As I write the wind is blowing at around 35MPH… I cannot ever remember such strong winds in June. Two days ago, the thunderstorm was beset with even stronger winds bending the trees and making it feel like Autumn not early Summer! Insects are hard to find and harder to photograph; the birds hunker down or make mad rushes to the feeders and even our robbing squirrel found it hard to cling to its favourite feeder. So, some flowers currently blooming.
Feverfew Tanacetum parthenium
Feverfew is not my favourite and has appeared without being planted. I’m not impressed with its look and its perfume is, to me, unpleasant, redolent of stale sweat, others may disagree. However, from the time of ancient Greece it was one of the most widely used medicinal herbs in the grimoire, used for everything from asthma to vomiting and the rest of the medical alphabet. It also goes by a plethora of names such as Feverfew, featherfew, altamisa, bachelor’s button, featherfoil, midsummer daisy, nosebleed, Santa Maria, flirtwort, mother herb and flirtroot, to name but a few.
Diascia Diascia bergiana
Most diascia or ‘twinspur’ species are short-growing, straggling annual plants that people use in hanging baskets. Like many ‘annuals’ we have some that are five or six years old and, with care, come back year on year. There are many cultivars coming from several species in the family.

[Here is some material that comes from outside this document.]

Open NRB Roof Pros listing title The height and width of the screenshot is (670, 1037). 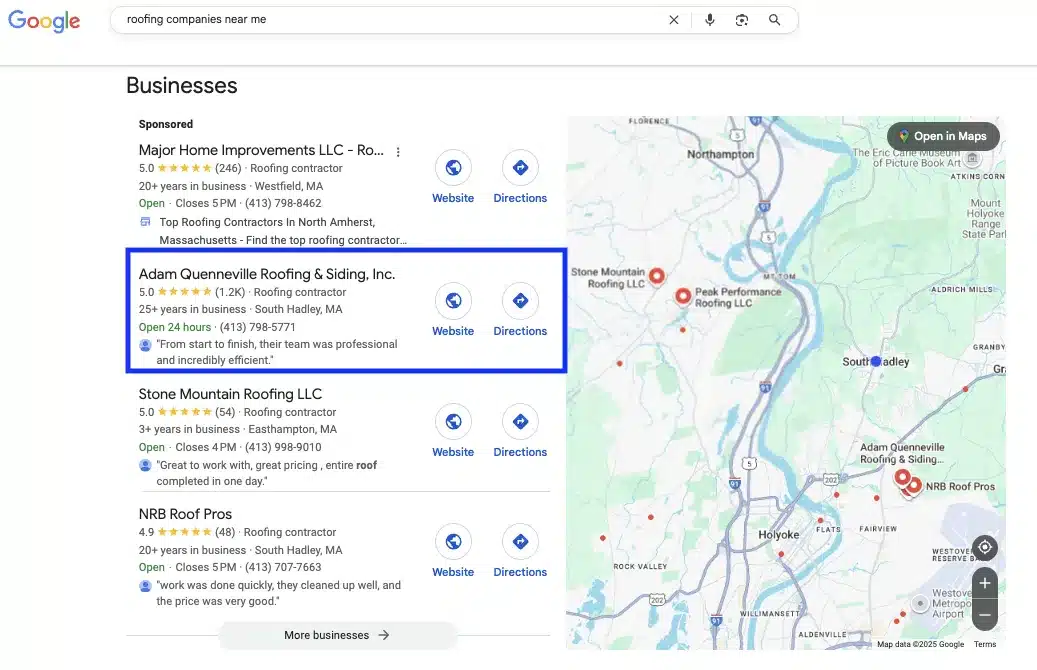point(185,514)
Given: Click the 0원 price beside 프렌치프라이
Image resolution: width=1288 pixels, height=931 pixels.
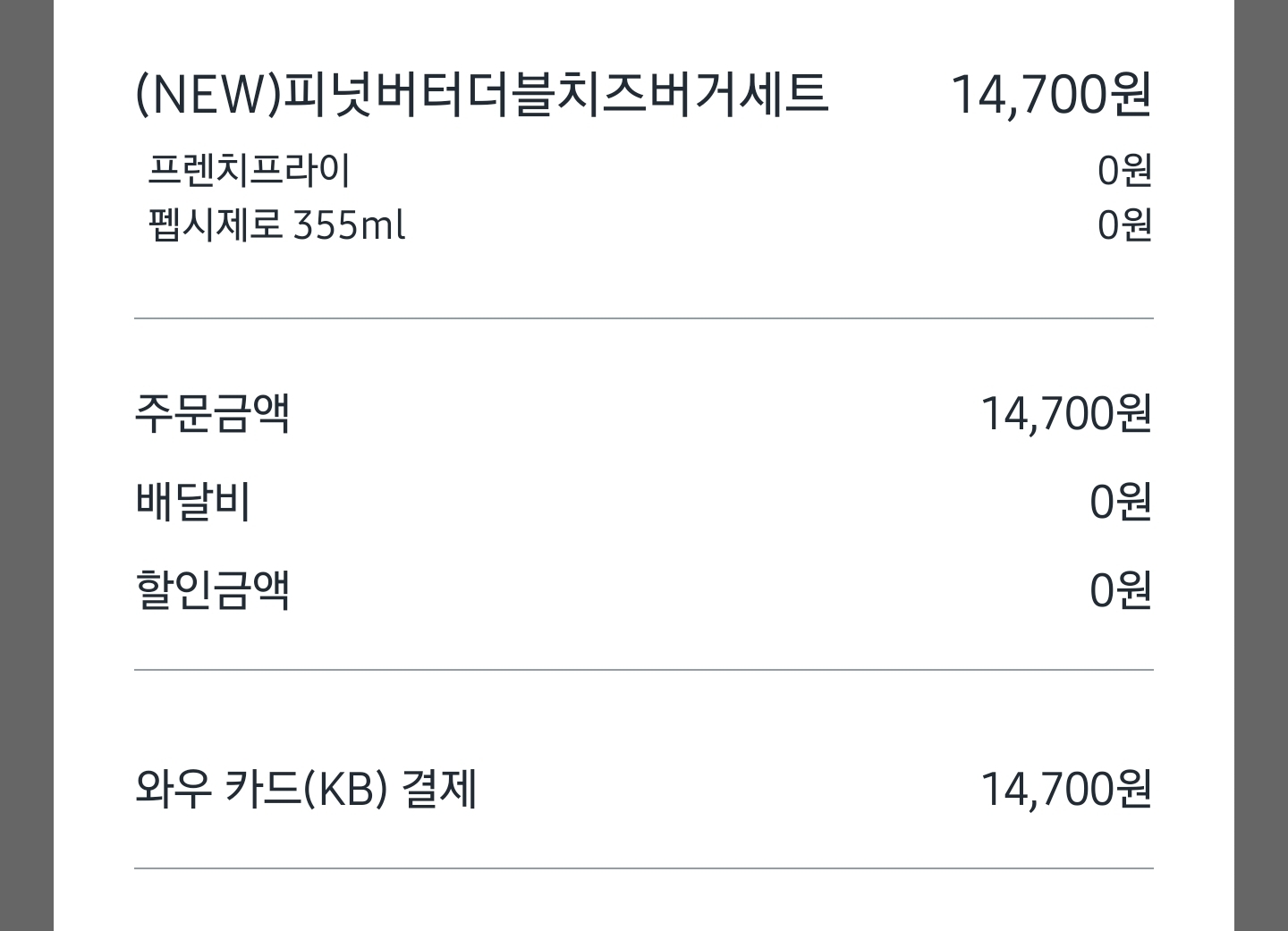Looking at the screenshot, I should pyautogui.click(x=1124, y=170).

Coreopsis Coreopsis lanceolata va. Uptick Red & Gold
Sometimes called Tickseed the family is native to North America and has been developed as a cultivar from a number of species many of which have a double coloured flower. Although useful for pollen it is also prolific and invasive in parts of Asia where it was introduced as a cultivar. In the garden it has a long flowering season helped by deadheading.